Chinese historical texts describe him as having a green face, the horns of an ox, and a body that was partially transparent — you could see his stomach and intestines through his skin, so that he could observe what was happening inside his own body as he was poisoned. Whether this is literal or metaphorical is beside the point. The point is the image it creates: an emperor who made himself into a laboratory, who used his own body as the instrument of discovery, who was so committed to knowing the truth about the natural world that he turned his own flesh into evidence.

The Legacy Beneath Our Feet

If you walk through a Chinese pharmacy today — or even a Chinese grocery store in America — you are walking through Shennong’s legacy. The division of foods and herbs into categories — hot and cold, sweet and bitter, nourishing and cleansing — comes from his original system. The idea that different parts of the same plant might have different effects, that the root of one plant might cure what the leaf of another plant causes, that timing and dose matter as much as the ingredient itself — all of this comes from the age of Shennong, from the systematic experimentation of an emperor who refused to let his people eat blind.

When Chinese mothers feed their children 粥 — zhou, rice porridge — with ginger and scallion when they’re sick, they’re following a tradition Shennong started.
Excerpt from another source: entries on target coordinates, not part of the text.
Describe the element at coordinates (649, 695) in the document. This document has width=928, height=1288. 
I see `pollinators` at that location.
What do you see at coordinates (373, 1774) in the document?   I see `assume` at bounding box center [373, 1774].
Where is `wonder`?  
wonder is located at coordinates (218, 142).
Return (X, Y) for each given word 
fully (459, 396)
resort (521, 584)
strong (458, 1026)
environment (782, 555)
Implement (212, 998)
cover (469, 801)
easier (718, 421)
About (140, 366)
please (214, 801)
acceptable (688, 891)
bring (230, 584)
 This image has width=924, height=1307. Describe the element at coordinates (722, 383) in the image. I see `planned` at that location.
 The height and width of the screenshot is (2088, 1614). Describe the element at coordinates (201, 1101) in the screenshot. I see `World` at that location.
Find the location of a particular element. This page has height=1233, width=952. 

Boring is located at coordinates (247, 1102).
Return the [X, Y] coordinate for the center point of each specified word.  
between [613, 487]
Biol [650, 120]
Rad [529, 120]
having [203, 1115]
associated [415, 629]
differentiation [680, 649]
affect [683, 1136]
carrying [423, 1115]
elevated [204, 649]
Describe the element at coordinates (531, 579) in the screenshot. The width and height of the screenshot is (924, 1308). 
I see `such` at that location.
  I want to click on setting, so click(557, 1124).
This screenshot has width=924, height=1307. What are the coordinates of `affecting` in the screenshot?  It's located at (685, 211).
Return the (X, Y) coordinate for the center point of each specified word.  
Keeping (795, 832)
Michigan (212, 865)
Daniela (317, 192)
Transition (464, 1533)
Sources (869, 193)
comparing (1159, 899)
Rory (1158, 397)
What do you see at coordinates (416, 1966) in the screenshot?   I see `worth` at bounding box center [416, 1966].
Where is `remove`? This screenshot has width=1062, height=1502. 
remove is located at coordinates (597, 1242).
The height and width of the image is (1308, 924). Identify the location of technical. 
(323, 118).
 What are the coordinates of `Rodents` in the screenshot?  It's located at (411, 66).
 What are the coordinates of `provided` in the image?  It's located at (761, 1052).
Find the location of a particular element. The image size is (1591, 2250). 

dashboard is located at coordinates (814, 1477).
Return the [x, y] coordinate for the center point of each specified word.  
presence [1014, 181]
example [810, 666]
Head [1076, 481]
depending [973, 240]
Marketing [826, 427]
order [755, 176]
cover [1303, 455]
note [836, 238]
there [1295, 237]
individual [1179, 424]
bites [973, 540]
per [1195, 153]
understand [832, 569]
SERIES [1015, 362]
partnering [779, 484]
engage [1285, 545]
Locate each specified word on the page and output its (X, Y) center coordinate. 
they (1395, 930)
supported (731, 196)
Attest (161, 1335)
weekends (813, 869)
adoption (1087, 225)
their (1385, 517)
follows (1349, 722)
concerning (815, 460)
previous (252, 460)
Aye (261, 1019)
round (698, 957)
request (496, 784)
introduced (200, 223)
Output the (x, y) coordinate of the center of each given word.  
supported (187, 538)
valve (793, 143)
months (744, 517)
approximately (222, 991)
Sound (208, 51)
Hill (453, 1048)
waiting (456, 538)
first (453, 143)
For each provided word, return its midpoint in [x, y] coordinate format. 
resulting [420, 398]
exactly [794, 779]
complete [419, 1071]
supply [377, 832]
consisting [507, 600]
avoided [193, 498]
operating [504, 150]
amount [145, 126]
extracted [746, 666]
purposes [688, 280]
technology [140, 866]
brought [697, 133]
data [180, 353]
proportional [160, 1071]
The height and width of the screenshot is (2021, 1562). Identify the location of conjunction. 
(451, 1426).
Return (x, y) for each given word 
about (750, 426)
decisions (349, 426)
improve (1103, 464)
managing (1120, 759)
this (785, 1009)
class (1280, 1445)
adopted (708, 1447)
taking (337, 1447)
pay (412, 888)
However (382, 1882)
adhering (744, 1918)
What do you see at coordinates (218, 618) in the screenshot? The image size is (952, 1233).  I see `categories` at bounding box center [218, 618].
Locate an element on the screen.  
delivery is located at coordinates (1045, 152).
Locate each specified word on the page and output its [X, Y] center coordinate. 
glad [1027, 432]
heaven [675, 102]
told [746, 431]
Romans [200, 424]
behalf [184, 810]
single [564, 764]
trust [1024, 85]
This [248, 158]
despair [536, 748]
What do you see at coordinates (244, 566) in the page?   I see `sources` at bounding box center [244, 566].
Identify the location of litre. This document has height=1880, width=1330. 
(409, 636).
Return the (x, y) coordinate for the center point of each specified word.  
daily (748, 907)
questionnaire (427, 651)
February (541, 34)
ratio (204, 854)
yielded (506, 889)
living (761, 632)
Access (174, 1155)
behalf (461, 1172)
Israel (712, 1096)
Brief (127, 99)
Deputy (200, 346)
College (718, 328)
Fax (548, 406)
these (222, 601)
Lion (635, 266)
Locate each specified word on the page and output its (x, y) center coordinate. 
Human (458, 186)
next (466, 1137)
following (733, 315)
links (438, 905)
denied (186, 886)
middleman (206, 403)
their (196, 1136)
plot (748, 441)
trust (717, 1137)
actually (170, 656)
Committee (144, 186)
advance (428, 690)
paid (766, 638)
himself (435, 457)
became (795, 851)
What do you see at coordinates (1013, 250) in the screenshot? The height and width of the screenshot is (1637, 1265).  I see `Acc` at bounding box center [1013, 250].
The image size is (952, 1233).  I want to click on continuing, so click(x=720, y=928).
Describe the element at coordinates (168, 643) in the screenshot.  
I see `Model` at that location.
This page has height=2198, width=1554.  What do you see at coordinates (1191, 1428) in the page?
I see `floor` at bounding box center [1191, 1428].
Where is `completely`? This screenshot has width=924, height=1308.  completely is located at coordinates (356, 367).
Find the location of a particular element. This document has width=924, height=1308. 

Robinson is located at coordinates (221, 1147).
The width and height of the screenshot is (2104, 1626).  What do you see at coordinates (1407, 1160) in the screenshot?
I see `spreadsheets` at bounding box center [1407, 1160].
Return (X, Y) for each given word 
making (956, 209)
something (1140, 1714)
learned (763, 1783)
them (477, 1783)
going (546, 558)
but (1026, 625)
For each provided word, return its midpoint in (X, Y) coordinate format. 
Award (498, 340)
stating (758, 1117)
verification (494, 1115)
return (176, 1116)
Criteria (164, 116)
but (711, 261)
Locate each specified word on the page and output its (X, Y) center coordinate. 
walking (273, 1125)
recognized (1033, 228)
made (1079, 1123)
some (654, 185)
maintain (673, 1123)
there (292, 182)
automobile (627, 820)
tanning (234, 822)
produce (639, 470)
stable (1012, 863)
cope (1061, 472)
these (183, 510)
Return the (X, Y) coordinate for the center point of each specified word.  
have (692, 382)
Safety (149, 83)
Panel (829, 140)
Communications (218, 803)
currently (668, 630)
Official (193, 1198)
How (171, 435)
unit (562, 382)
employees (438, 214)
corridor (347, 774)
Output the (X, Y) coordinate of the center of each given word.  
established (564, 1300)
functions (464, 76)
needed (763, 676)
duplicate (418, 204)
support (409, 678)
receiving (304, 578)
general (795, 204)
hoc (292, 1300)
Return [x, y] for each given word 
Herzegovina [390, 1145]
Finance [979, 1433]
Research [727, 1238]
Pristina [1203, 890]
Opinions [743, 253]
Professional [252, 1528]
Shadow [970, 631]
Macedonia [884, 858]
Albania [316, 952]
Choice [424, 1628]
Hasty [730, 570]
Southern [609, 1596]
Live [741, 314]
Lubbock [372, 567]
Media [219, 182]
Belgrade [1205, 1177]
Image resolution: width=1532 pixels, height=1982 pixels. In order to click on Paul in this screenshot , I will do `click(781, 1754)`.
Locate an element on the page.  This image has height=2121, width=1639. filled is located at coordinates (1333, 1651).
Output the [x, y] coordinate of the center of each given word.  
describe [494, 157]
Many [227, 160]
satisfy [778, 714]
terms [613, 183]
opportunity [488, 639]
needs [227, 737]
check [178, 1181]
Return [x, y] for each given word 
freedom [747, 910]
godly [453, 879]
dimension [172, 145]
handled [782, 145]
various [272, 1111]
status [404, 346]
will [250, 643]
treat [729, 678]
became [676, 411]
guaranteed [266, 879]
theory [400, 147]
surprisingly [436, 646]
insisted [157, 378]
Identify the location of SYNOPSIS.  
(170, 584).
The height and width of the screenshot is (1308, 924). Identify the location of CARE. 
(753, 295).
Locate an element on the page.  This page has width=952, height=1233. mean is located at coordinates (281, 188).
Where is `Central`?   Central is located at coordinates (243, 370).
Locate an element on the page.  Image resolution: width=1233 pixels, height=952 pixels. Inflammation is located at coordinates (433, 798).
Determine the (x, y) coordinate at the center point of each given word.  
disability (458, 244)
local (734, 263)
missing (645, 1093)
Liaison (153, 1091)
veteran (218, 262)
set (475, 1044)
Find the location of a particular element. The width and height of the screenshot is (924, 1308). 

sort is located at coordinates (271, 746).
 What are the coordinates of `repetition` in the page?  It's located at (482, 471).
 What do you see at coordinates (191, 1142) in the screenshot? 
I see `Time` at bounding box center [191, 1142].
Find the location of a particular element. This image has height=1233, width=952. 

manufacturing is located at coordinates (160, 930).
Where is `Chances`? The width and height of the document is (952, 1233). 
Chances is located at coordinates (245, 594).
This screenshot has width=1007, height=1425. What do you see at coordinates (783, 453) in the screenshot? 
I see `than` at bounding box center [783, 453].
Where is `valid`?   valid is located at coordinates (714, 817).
When Chinese grandparents brew a pot of chrysanthemum tea in the summer to “clear heat,” they’re drawing on the same Four Natures framework he developed. When someone with a cold is told to eat mung beans or drink bamboo leaf tea because those foods are “cold in nature,” they’re participating in a system of nutritional knowledge that goes back nearly five thousand years to a green-faced emperor who tasted everything so his people wouldn’t have to.

The interesting thing about Shennong’s legacy is how democratic it became. He started as a divine emperor, but the knowledge he created belongs to everyone. It’s in the kitchens and gardens and medicine cabinets of ordinary people, passed down from grandmother to grandchild, written into the daily habits of a civilization. He gave his life to a project of knowledge, and the knowledge grew beyond him, beyond any ruling class, beyond any single era, into something that Chinese people carry with them every day.

That’s the deepest meaning of his story, I think. Not just that he suffered for knowledge, but that the knowledge he suffered for became so embedded in daily life that it no longer feels like knowledge at all. It feels like instinct. Like common sense. Like the natural way things are.

Which is exactly what he would have wanted.